Pugliese: Mercedes Sosa ile birlikte Arjantin Komünist Partisi ve Komünist Gençlik Federasyonu’nun ilham kaynaklarından biri olmaya devam ediyor.

Pugliese cesurdur. Komünist Partili besteci, partiye girdiği 36’dan sonra sık sık tutuklanır. Hemen tüm hükümetler tarafından… Bunların ilki, 1939’da, adlı adınca orkestrasını kurduğu yıl, bir parti lokalinin açılışında olur. 43’te bir kez daha... Peron’un antikomünizminden nasibini alır, müziği yasaklanır, baskılar artar. Eğer o sırada tutukluysa, yokluğunda maestronun piyanosunun üzerine bir kırmızı karanfil bırakılır, koltuğu boş kalır; herkes mesajı anlar, dansa devam eder. O serbest kalana kadar piyanosuz çalan orkestrasının müzik yaptığı her milongada o karanfil onu bekler. 

Birçok bestesini böyle parmaklıklar ardında yapmış Pugliese. Sansürlenmiş. Fakat ardından dendiği gibi, “Onu susturmak isterseniz, yapamazsınız”. Anlaşılıyor ki Pugliese inattır, ve zamana dayanmaktır. 

Soğukkanlıdır, düşünceleri için mücadele etmenin bedeli olduğunu da bilir. “Cezaevinde kalmış olmak bir erdemmiş gibi bahse konu olacak bir şey değildir.
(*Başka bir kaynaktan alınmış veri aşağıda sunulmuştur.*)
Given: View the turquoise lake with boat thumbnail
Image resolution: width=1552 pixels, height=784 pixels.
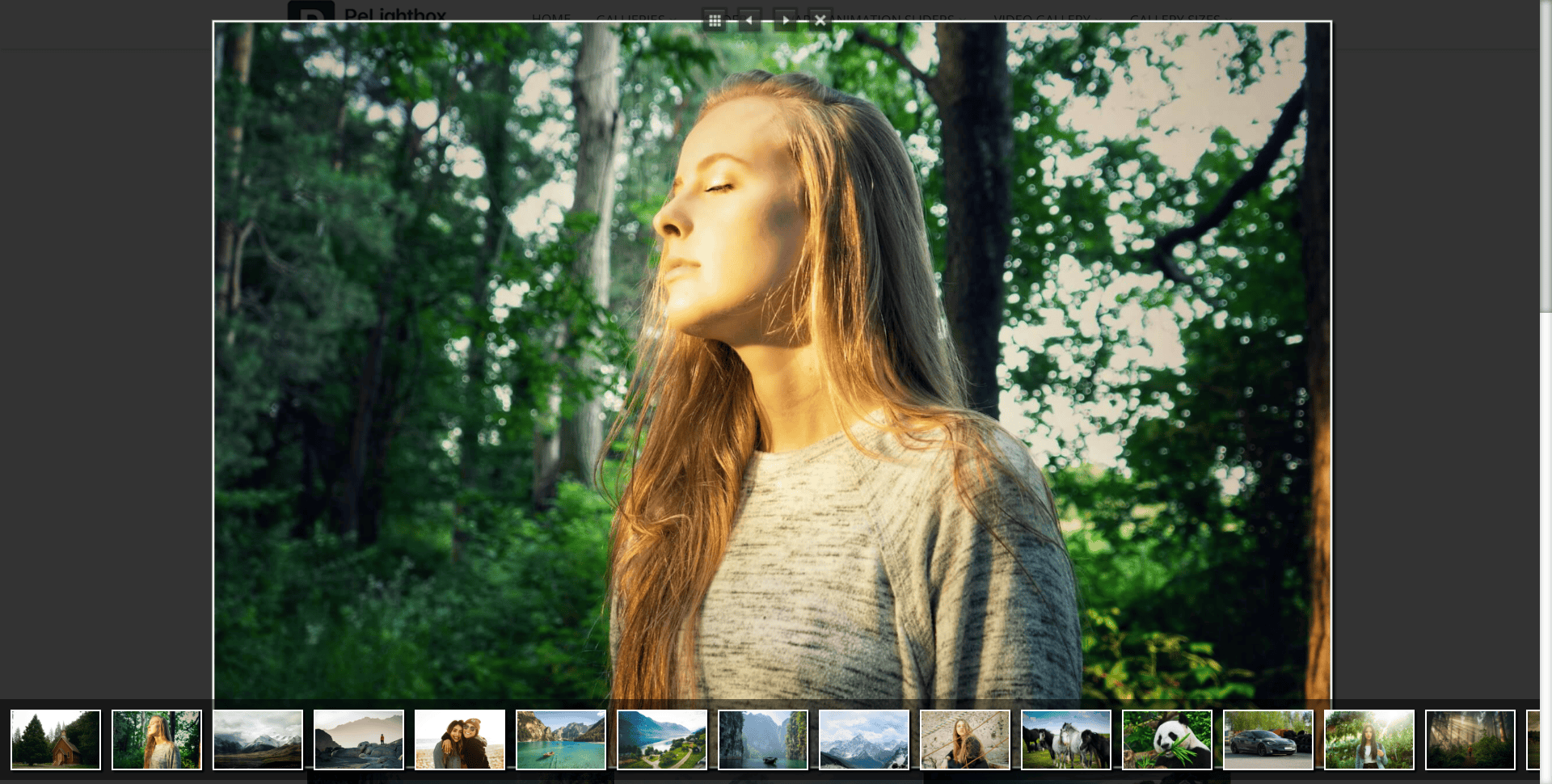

Birisi bir parti militanı olmayı seçtiğinde, tüm getirileri ve tüm tehlikeleri ile birlikte bunu kabul eder; çünkü onun için doğrusu budur, çünkü onun için bu bir zorunluluktur” der, basitçe. Bundan gurur duyar.
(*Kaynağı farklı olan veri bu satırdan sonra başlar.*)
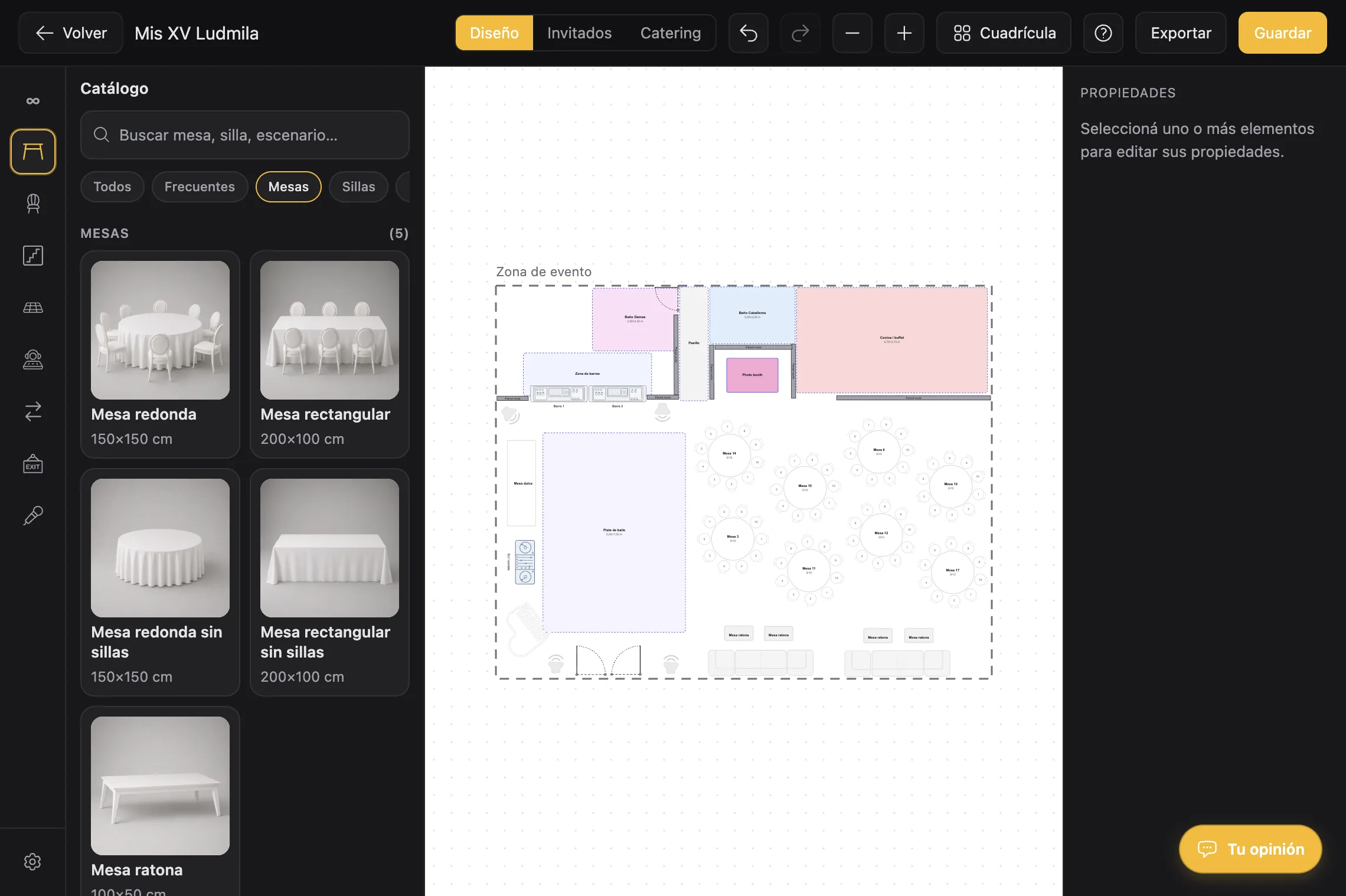Viewport: 1346px width, 896px height.
Task: Open the DJ equipment sidebar icon
Action: pos(33,359)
46’da en meşhur bestelerinden birini, La Yumba’yı yapar. Bu bestede makine başındaki işçilerden esinlendiği söylenir. Yum-ba ritmi, önce güçlü, sert yum, sonra yumuşak ba, işte bu ritim Pugliese ile özdeşleşir. 50’lerde, onun devleştiği yıllarda tangocuların çoğu da solcudur.3 Hatta hikayeye göre, bir seferinde, çaldıkları yeri polisler basar. Mekan sahipleri adet gereği parçanın bölünemeyeğini söyler. O son parça uzadıkça uzar. Yine rivayet odur ki tarihin en uzun La Cumparsita’sı o gece çalınmıştır. İki saat sürmüştür4.

La Yumba

Yıllara dayanmış orkestrası da tam bir kolektiftir, neyin nasıl çalınacağından kimin cebine ne kadar gireceğine kadar her şeye birlikte karar verilir. Başından sonunda tüm sorumluluk da, tüm kazanç da birlikte bölüşülür. Dayanışmacıdır. Muhtemelen bu yaklaşımdandır ki, orkestrasındaki müzisyenlerin çoğu, yarım asırdan uzun süren müzik hayatı boyunca ona sadık kalır. 1959’da dört ay Sovyetler Birliği ve Çin’de konserler verirler.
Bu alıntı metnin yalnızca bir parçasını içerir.